本书首先介绍了数据科学的基本概念及其在金融领域的应用。作者详细讲解了数据的类型、数据科学的流程(包括数据收集、预处理、探索、可视化、分析和解释),并结合实际案例展示了如何使用Python进行数据操作。此外,书中还涵盖了概率论、统计学和数学基础知识,为后续深入学习深度学习模型奠定了坚实的理论基础。
书中深入探讨了多种深度学习模型在金融时间序列预测中的应用。作者详细介绍了线性回归、支持向量回归(SVR)、随机梯度下降回归、最近邻回归、决策树回归、随机森林回归、AdaBoost回归和XGBoost回归等经典机器学习模型,并通过Python代码示例展示了如何实现这些模型。此外,书中还重点介绍了深度学习中的神经网络,包括多层感知机(MLP)、循环神经网络(RNN)和长短期记忆网络(LSTM)等,并讲解了如何通过优化算法和正则化技术提升模型性能。

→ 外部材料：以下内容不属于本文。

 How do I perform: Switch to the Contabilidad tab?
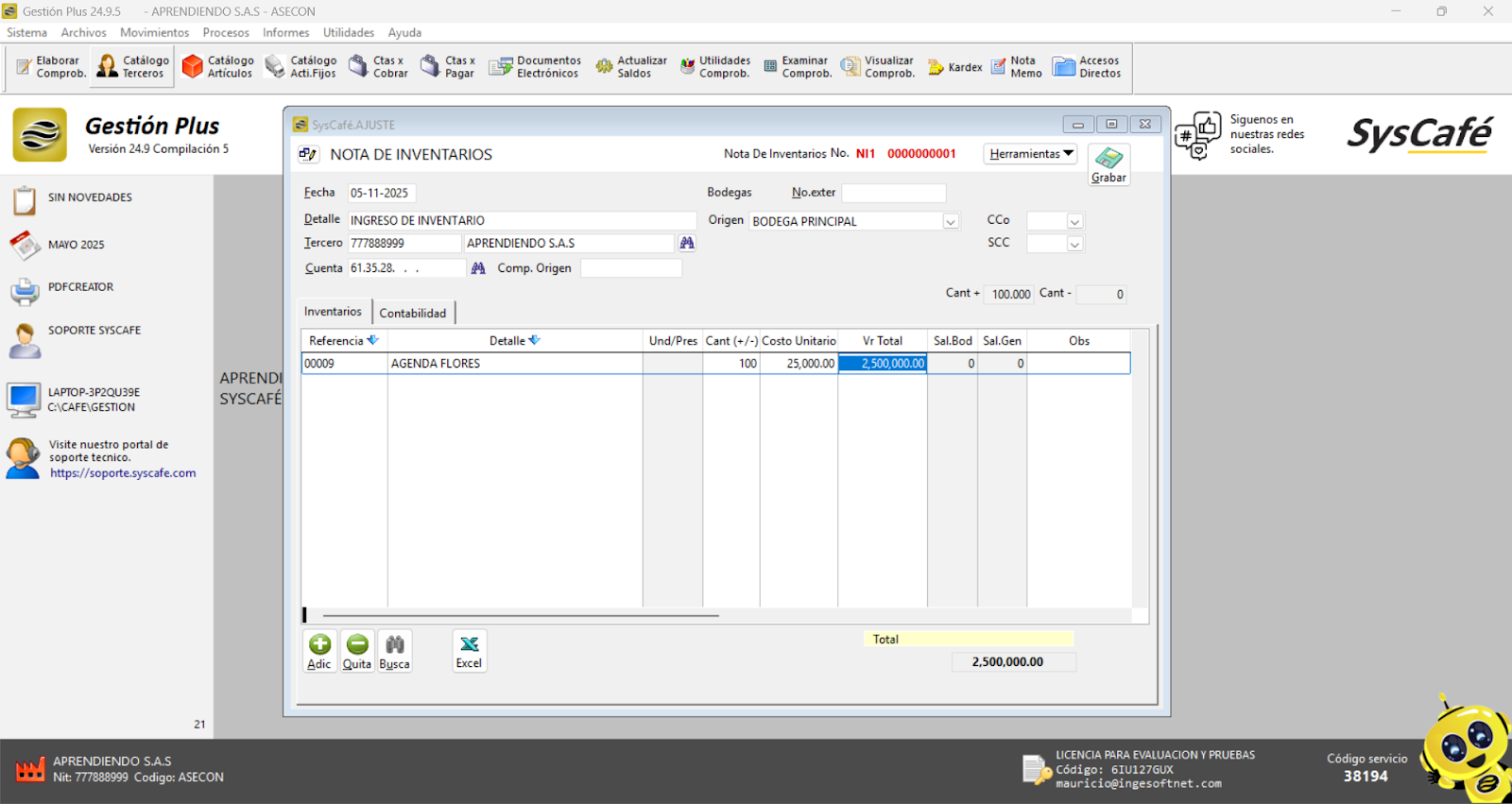pyautogui.click(x=413, y=313)
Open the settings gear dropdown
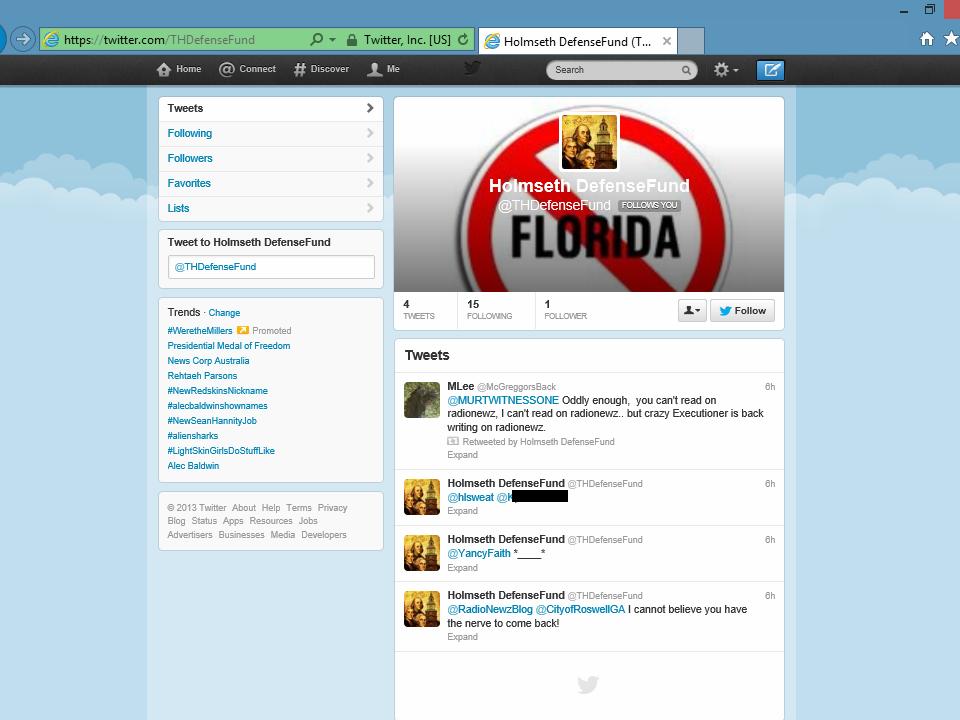 (725, 70)
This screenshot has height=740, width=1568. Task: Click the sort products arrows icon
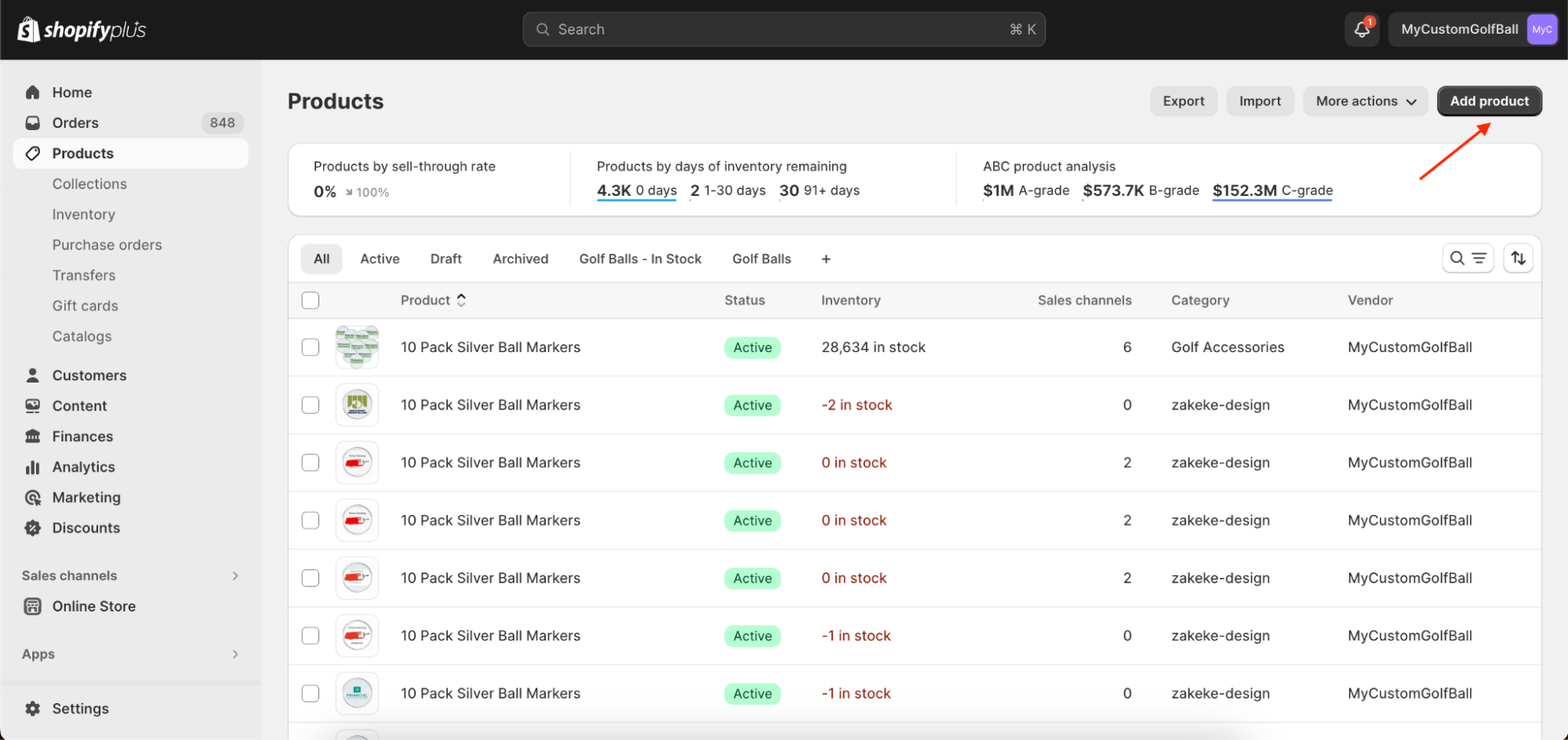click(1518, 259)
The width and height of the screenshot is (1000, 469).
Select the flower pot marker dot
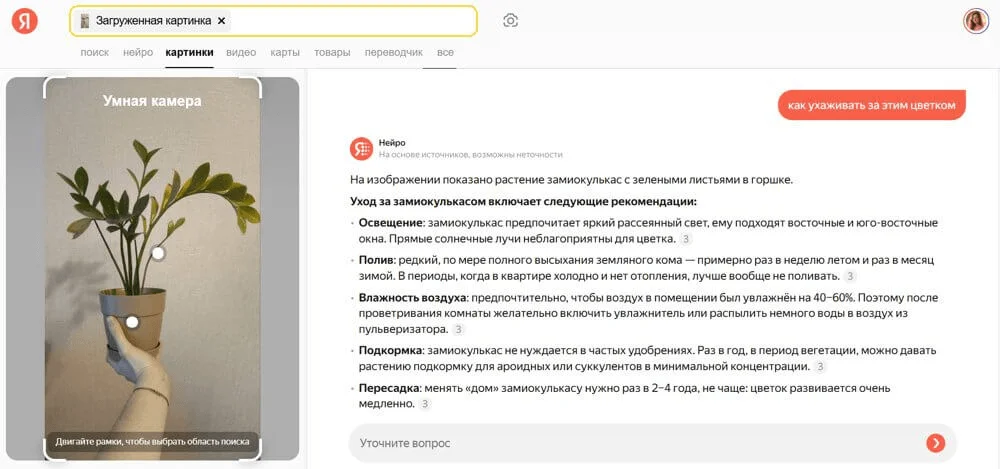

除了深度学习模型,本书还探讨了技术分析在交易策略中的应用。作者介绍了技术分析的基本概念,包括图表分析、指标分析和形态识别,并结合Python展示了如何将技术指标与深度学习模型相结合,以优化交易策略。此外,书中还讨论了市场驱动因素、风险管理以及如何利用深度学习模型进行市场情绪分析和预测。
在高级技术部分,作者介绍了分数阶微分、多周期预测、时间序列交叉验证等高级技术,并探讨了如何将这些技术应用于实际交易策略。书中还介绍了如何使用深度学习模型预测比特币波动率、如何实时可视化训练过程等内容,为读者提供了丰富的实践案例。
本书适合金融领域的专业人士、数据科学家、量化交易员以及对金融领域深度学习应用感兴趣的学者和学生。无论读者是否具备深厚的数学背景或丰富的编程经验,本书都能提供清晰易懂的指导,帮助读者快速掌握深度学习在金融交易中的应用。
总之,《Deep Learning for Finance: Creating Machine & Deep Learning Models for Trading in Python》是一本不可多得的深度学习与金融领域结合的实用教材,无论是作为学习指南还是作为实践参考,都具有极高的价值。